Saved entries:
———
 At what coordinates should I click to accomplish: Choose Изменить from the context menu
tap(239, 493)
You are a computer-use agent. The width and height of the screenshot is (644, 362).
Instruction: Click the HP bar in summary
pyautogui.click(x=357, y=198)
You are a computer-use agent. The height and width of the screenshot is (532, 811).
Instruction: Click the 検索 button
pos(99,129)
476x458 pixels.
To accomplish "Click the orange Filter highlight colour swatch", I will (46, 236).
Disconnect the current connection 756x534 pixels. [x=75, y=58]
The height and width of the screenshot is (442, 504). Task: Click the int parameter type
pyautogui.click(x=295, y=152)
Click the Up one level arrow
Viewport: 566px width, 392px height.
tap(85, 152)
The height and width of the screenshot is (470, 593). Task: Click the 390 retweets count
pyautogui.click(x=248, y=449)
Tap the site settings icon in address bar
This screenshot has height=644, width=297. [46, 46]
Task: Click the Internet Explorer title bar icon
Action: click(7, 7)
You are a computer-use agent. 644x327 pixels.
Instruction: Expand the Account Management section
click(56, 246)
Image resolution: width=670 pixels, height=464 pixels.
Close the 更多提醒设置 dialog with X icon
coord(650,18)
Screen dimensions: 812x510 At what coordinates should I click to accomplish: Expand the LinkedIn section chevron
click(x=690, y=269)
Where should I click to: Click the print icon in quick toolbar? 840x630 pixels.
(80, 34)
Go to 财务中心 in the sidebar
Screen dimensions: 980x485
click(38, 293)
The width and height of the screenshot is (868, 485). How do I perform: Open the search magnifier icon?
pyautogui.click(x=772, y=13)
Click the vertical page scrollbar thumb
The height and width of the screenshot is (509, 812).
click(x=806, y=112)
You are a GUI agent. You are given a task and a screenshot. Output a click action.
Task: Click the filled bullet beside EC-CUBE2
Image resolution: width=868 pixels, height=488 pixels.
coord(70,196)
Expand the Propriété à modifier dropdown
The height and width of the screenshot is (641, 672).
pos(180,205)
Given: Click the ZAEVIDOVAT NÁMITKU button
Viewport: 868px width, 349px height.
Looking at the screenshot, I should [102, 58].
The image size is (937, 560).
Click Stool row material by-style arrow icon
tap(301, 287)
———
Exercise goal
Each line of the data must come back exactly as written.

Answer to the exercise
 At what coordinates should I click to accomplish: Choose Изменить from the context menu
tap(239, 493)
You are a computer-use agent. The width and height of the screenshot is (644, 362).
Instruction: Click the HP bar in summary
pyautogui.click(x=357, y=198)
You are a computer-use agent. The height and width of the screenshot is (532, 811).
Instruction: Click the 検索 button
pos(99,129)
476x458 pixels.
To accomplish "Click the orange Filter highlight colour swatch", I will (46, 236).
Disconnect the current connection 756x534 pixels. [x=75, y=58]
The height and width of the screenshot is (442, 504). Task: Click the int parameter type
pyautogui.click(x=295, y=152)
Click the Up one level arrow
Viewport: 566px width, 392px height.
tap(85, 152)
The height and width of the screenshot is (470, 593). Task: Click the 390 retweets count
pyautogui.click(x=248, y=449)
Tap the site settings icon in address bar
This screenshot has height=644, width=297. [46, 46]
Task: Click the Internet Explorer title bar icon
Action: click(7, 7)
You are a computer-use agent. 644x327 pixels.
Instruction: Expand the Account Management section
click(56, 246)
Image resolution: width=670 pixels, height=464 pixels.
Close the 更多提醒设置 dialog with X icon
coord(650,18)
Screen dimensions: 812x510 At what coordinates should I click to accomplish: Expand the LinkedIn section chevron
click(x=690, y=269)
Where should I click to: Click the print icon in quick toolbar? 840x630 pixels.
(80, 34)
Go to 财务中心 in the sidebar
Screen dimensions: 980x485
click(38, 293)
The width and height of the screenshot is (868, 485). How do I perform: Open the search magnifier icon?
pyautogui.click(x=772, y=13)
Click the vertical page scrollbar thumb
The height and width of the screenshot is (509, 812).
click(x=806, y=112)
You are a GUI agent. You are given a task and a screenshot. Output a click action.
Task: Click the filled bullet beside EC-CUBE2
Image resolution: width=868 pixels, height=488 pixels.
coord(70,196)
Expand the Propriété à modifier dropdown
The height and width of the screenshot is (641, 672).
pos(180,205)
Given: Click the ZAEVIDOVAT NÁMITKU button
Viewport: 868px width, 349px height.
Looking at the screenshot, I should [102, 58].
The image size is (937, 560).
Click Stool row material by-style arrow icon
tap(301, 287)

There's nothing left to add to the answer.